I had anticipated this mug of coffee brewing on the stovetop in my 10 cup stainless steel Bialetta Expresso Machine. I probably thought about it yesterday. When my feet hit the floor this morning coffee was in my thoughts. The aroma of coffee brewing always finds a comfortable spot to land in the back of my mind. This is my only coffee of the day,so it has to be good. The whipping cream I add to it gives me the taste I anticipate. This is a tradition passed down to me from my mothers side of the family. My ancestors on their farms around Schaffhausen, Switzerland gathered to have their morning coffee. It was an important event. A friend just wrote a note to me in response to one of my stories. She said when she was a child and smelled the coffee and bacon her mother was cooking, she felt loved. It may seem a small thing to many, but, we choose savor all that life has to offer.
We wonder how to anticipate time. We have been alive way past half our lifetime. We don't know about the time we still have. The "Sound of the Hammer" is a book written by Carl Britsch, about my ancestors coming to this country. It contains an interesting few lines about time. "Time changes things, but does not change. Man changes, but time is constant as the sun. An hour today is the same duration as one of yesterday or a century ago; yet how slowly it drags when measured by our age or frame of mind. It is not ours to retard or accelerate the measured beat of time. We try to hold it e'er it passes, but lest we move on with it we fly in vain to catch again the moments past. Like runaway ponies, the moments ofttimes draw us where we would not go, and we find ourselves unable to retrace our steps to begin again.

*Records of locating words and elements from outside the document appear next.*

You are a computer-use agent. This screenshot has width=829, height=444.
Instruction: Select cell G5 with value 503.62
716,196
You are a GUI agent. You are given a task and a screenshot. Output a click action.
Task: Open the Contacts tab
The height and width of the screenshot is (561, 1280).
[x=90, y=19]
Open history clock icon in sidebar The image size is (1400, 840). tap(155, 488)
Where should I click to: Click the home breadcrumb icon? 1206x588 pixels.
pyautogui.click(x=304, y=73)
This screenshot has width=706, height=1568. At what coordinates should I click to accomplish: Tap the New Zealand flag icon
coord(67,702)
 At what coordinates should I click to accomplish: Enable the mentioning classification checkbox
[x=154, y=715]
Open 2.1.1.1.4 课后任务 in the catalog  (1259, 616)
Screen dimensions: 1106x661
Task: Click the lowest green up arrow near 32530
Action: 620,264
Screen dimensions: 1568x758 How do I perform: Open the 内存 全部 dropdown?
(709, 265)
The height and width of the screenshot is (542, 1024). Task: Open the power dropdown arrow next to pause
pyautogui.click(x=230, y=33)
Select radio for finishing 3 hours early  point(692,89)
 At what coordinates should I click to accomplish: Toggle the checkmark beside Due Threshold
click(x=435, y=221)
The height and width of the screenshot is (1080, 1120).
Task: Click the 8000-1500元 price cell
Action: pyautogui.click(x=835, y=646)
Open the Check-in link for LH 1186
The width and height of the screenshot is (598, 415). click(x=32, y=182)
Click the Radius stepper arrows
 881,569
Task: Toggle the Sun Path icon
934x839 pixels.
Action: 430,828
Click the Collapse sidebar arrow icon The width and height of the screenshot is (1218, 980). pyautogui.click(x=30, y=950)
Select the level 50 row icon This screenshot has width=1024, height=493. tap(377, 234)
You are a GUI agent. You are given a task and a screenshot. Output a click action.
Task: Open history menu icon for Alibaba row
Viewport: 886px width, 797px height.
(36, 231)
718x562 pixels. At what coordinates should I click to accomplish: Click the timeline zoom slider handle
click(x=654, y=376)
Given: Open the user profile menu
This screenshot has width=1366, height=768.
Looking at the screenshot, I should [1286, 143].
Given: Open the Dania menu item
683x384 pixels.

Time leaves its mark, and we gather up what is left and weave it into a pattern as best we can." We don't know what conclusions can be drawn about time, if any. We hope our time has been well spent. We hope we have not wasted too much of it, if that is possible. We will spend our anticipated time in some important way. Gypsy and I will sit on the porch in the morning and dream happy dreams of impossible size. She will be in a big, treeless field full of quail, squirrels and cats surrounded by her five foot high rabbit fence. I will be 100 years old, sitting on the porch of my cabin in the woods, expresso in my hand content to see her dream. Watching another story for my finger tips to find. Spending the time on my hands.
The good thing about the bad things in life we anticipate is that sometimes they are not as bad as we think they will be. Then there are the events that come into our lives consuming none of our anticipation. We have learned that worry can hide inside it before a dreaded event. All in all it brings a message with it that we can appreciate. It takes no shape beyond our thoughts that find a pattern stitched together by the eye of the needle of our mind.
Gypsy shows us the true meaning of anticipation as she holds a point on a squirrel at the feeder.